After a decade-long wait, the U.S. Food and Drug Administration has approved Motiva Implants for breast augmentation and revision surgeries—the first new breast implant approval in the U.S. since 2013. Already widely used in over 70 countries, these implants underwent six years of meticulous clinical trials. To understand what sets them apart, we spoke with surgeons who participated in the trials and those now using Motiva, uncovering why this breakthrough is generating so much excitement in the world of breast surgery.
Featured Experts
- Dr. Caroline Glicksman is a board-certified plastic surgeon in Wall Township, NJ
- Dr. Steven Teitelbaum is a board-certified plastic surgeon in Santa Monica, CA
- Dr. Bradley Calobrace is a board-certified plastic surgeon in Louisville, KY
- Dr. Tracey N. Cook is a board-eligible plastic surgeon in Louisville, KY
What Makes Motiva Unique?
Motiva Implants are gaining attention for their advanced features, which surgeons say address long-standing challenges in breast augmentation. A key innovation is the SmoothSilk surface, which surgeons describe as reducing inflammation and minimizing the risk of capsular contracture, a common complication. “Based on the three-year data, there are very low rates of capsular contracture,” said Wall Township, NJ plastic surgeon Caroline Glicksman, MD, who served as the medical director of the U.S. IDE study. “Capsular contracture has been one of the most common reasons for implant revisions, and with Motiva, we’re seeing dramatically reduced rates.”

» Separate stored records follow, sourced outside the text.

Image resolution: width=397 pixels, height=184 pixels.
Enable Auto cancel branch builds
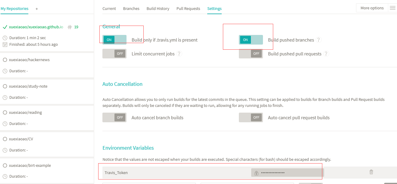point(114,117)
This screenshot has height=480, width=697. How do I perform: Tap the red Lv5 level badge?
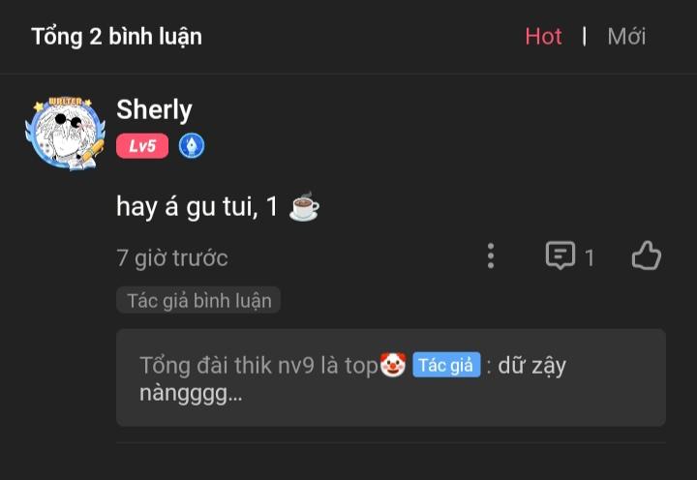pyautogui.click(x=142, y=146)
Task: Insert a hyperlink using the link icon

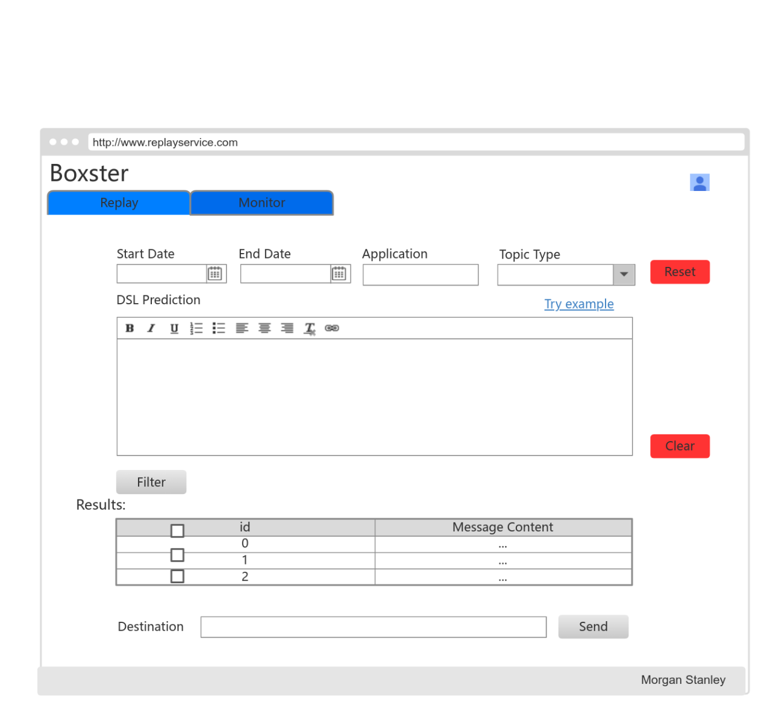Action: pyautogui.click(x=332, y=328)
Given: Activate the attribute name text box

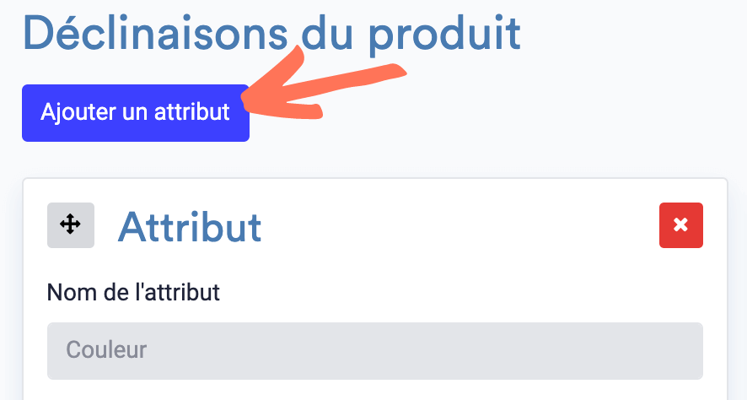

“Outside the U.S., Motiva implants have been utilized in over 85 countries since its first availability in 2010,” says Louisville, KY plastic surgeon Tracey N. Cook, MD. “The U.S. Food and Drug Approval comes after rigorous clinical studies, demonstrating the safety and efficacy of the Motiva breast implant, giving surgeons and patients additional options for breast augmentation.”
Clinical Trial Results
Clinical trials for Motiva’s FDA approval included more than 1,000 patients across primary augmentation and revision cohorts. At three years, the capsular contracture rate for primary augmentation patients was below 1 percent, rupture rates were 0.6 percent and patient satisfaction surpassed 95 percent.
The Motiva study stands out as a “modern clinical trial,” says Dr. Glicksman, because it went beyond evaluating the implants alone. It collected detailed data on factors like incision size, implant placement and surgical techniques, ensuring a comprehensive approach. “We didn’t just study the device; we studied how modern surgical practices impact outcomes,” she explains. “That’s what makes this trial so unique.”
Above or Behind the Muscle?
Most surgeons in the study placed implants behind the muscle, with more than 95 percent opting for a dual-plane approach to minimize rippling and capsular contracture. While sub-fascial placement (above the muscle) is gaining interest for benefits like easier recovery, Dr. Glicksman noted, “We have no data yet to fully support those claims. The company will need to continue collecting data as these techniques evolve.”
The ‘Softness’ Factor
One of the standout features surgeons consistently mention is the implants’ softness. “The implant’s feel is so similar to normal breast tissue that it’s nearly undetectable,” notes Dr. Teitelbaum. “Patients who were hesitant about implants feeling hard or unnatural are particularly enthusiastic about this option.”
Dr. Glicksman added that her patients often comment on how soft the implants feel. “Patients often tell me these are the softest implants they’ve ever felt. Many of them compare the feel to memory foam and they love how natural and comfortable they are. It’s one of the key reasons they choose Motiva,” she shared.
The implants come in two styles: the SmoothSilk Round implant, which maintains a rounded shape for upper pole fullness and the Ergonomix, which adjusts to body positioning for a more teardrop look. “These two styles allow surgeons to tailor the implant choice based on the patient’s goals and anatomy,” said Dr. Calobrace.
Who Should Consider Motiva Implants?
Motiva Implants are currently FDA-approved for primary augmentation and revision cases. While not yet approved for reconstruction, surgeons agree they are particularly well-suited for first-time augmentation patients or those replacing older implants.
“These implants are ideal for patients who have adequate soft tissue and want a natural look and feel,” said Dr. Glicksman. “It’s a wonderful revision implant because it’s so soft and comfortable. Many of my revision patients are amazed by how much better it feels compared to their previous implants,” she shared.
What’s Ahead
“This is an exciting time for both surgeons and patients,” remarked Dr. Glicksman. “It’s been over a decade since we’ve had a new option like this, and it shows that innovation is possible when rigorous data and collaboration come together.”